There's Nothing Wrong with You
Self improvement has long been a hobby of mine. I take pleasure in setting goals, challenging myself, pushing myself farther. But that also has a flip side. I often strive for perfection then berate myself when I can't reach it. I sometimes find myself thinking in all-or-nothing terms: If I'm not acting in perfect accordance with my goals, then I'm an absolute failure.
I don't think I'm alone in this. There's a danger when we try to improve ourselves. That is, if we're telling ourselves we need to change, then we're also telling ourselves there's something wrong with us. Cheri Huber's great book There's Nothing Wrong With You opened my eyes to this recently. She discusses the critical inner voice so many of us carry around, the voice that says if we're not constantly punished, we'll be bad (so we punish ourselves, e.g. by calling ourselves fat).

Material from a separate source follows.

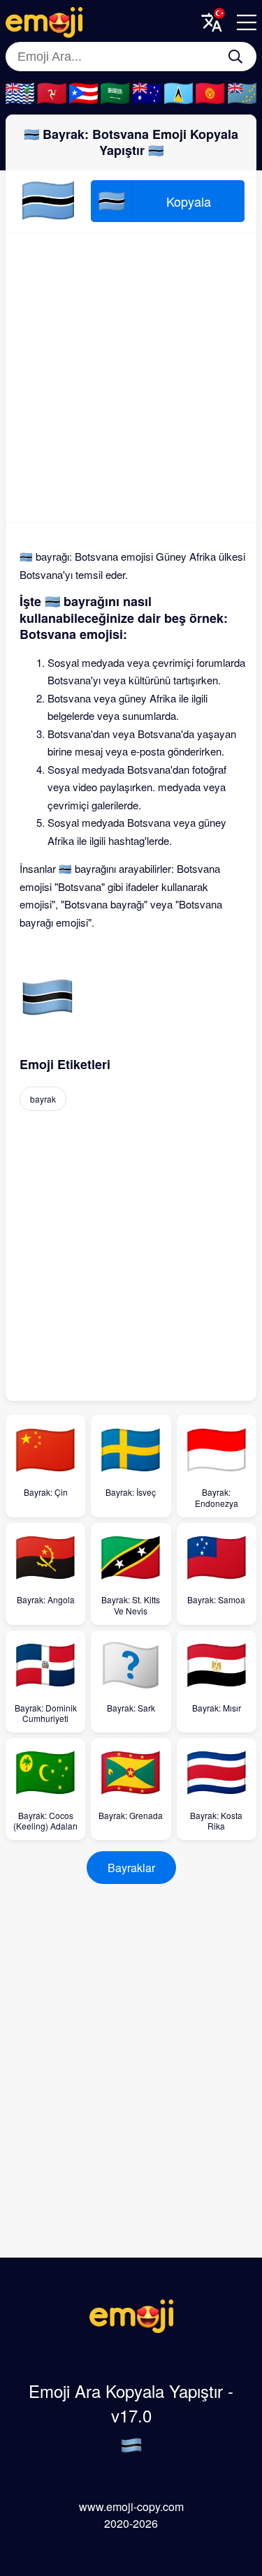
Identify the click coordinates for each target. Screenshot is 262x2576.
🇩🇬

And she gives us a challenge: stop beating yourself up for one day, and if you turn into a terrible out-of-control person, then then next day you can beat yourself up double. Sounds easy enough, but, at least for me, it's been hard. But that's okay, too. The more I grow in my meditation practice, the more I learn that when a thing is difficult, scary or uncomfortable it's doesn't mean it's bad, it just means it's difficult, scary or uncomfortable.
I've been trying not be be so hard on myself for just under a week, and at times I've found myself being more critical. But there have also been times where I've let go, where I've found myself lost in the moment. And you know what? The 'me' that's coming out isn't so bad.